Flags from countries all around the world outlining the stage for the performers, and the audience consisting of many ethnicities displayed the diversity celebration at Cultural Night on Friday evening.
“Mainly, it was really hard getting the choreography,” said Kara Saari, a freshman studying biomedical science and a member of the Girls Generally Asian group. “The first couple of practices, I was going insane because I just could not get it down… But now, I feel like we really got it down and we’re ready.”
The Pacific groups performed first with a Polynesian mash-up dance. The men wore white shirts and patterned fabric tied around their waists and grass wrapped around their ankles.
The audience shouted and chanted with the performers throughout the duration of the Pacific Islands groups’ performances.
“With the Polynesian group, we love to just spread the message of love for one,” said Avefualetalalelei Talauega, a sophomore studying exercise physiology and a member of the Pacific Islands groups. “But also letting people know that if you love something a lot, make sure that you allow other people to love it as well and to just see what it means to you.”
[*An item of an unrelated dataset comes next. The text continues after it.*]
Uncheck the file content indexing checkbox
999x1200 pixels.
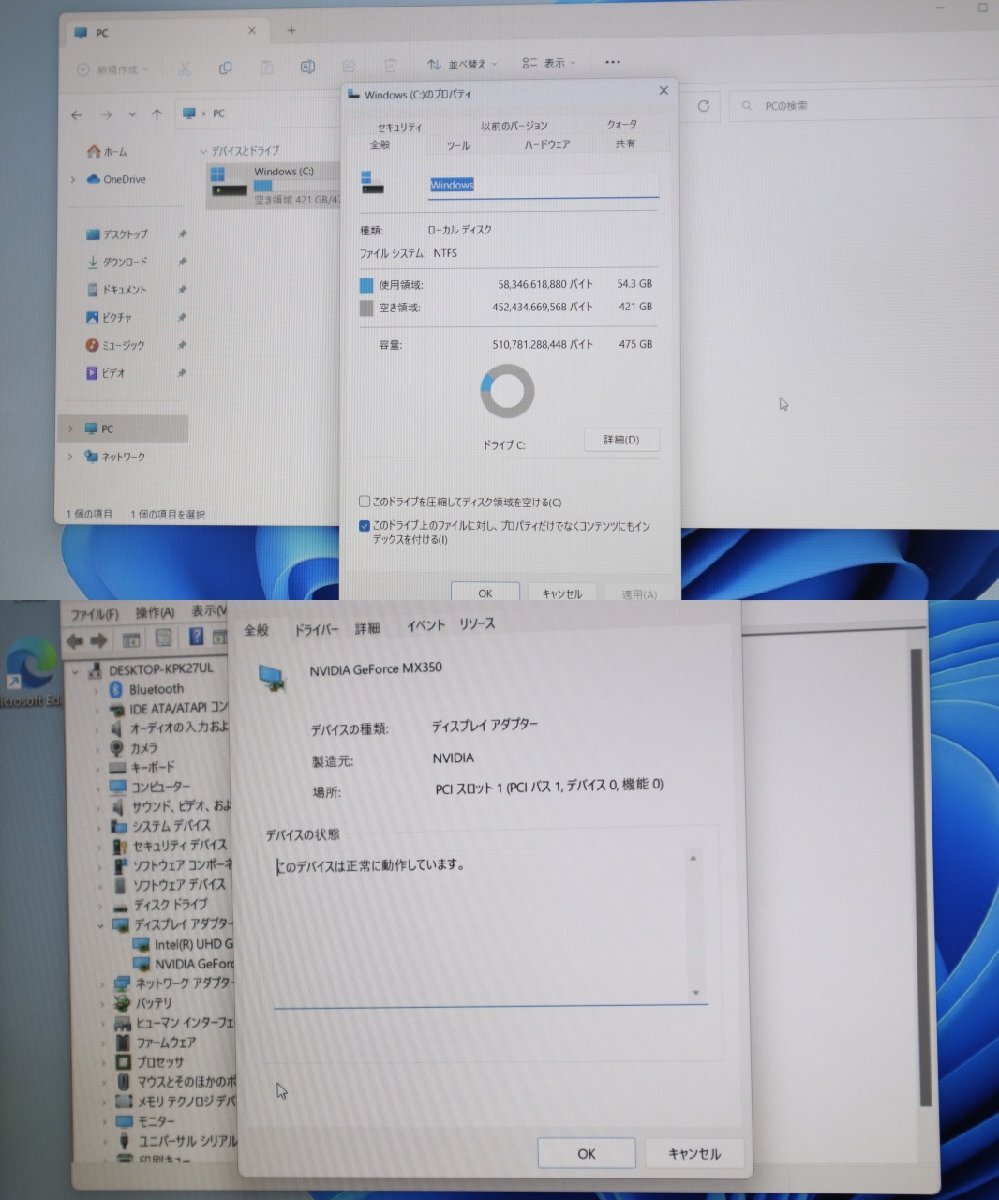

Hmong is a culture part of Southwest China. The pair of Hmong dancers wore white, knee-length skirts with a colored ribbon on the front and jackets with Chinese embroidery.
The different cultural groups showed diversity not only by presenting different choreography but also by different ethnicities within each group who were not from the region in which they were presenting.
A Peruvian couple performed a duet telling a story through dance. The choreography implied the gentleman attempting to impress the maiden. The slowly-escalated tempo set an ambiance throughout the dance to keep the audience engaged.
“The greatest experience I’ve gotten out of (Cultural Night) is seeing the many people from different cultures are coming together to represent this culture just because of the love of South Korea and their music,” Saari said. “Not all of us have dancing backgrounds, but (the ones who don’t) are killing it and they’re doing the best they can.”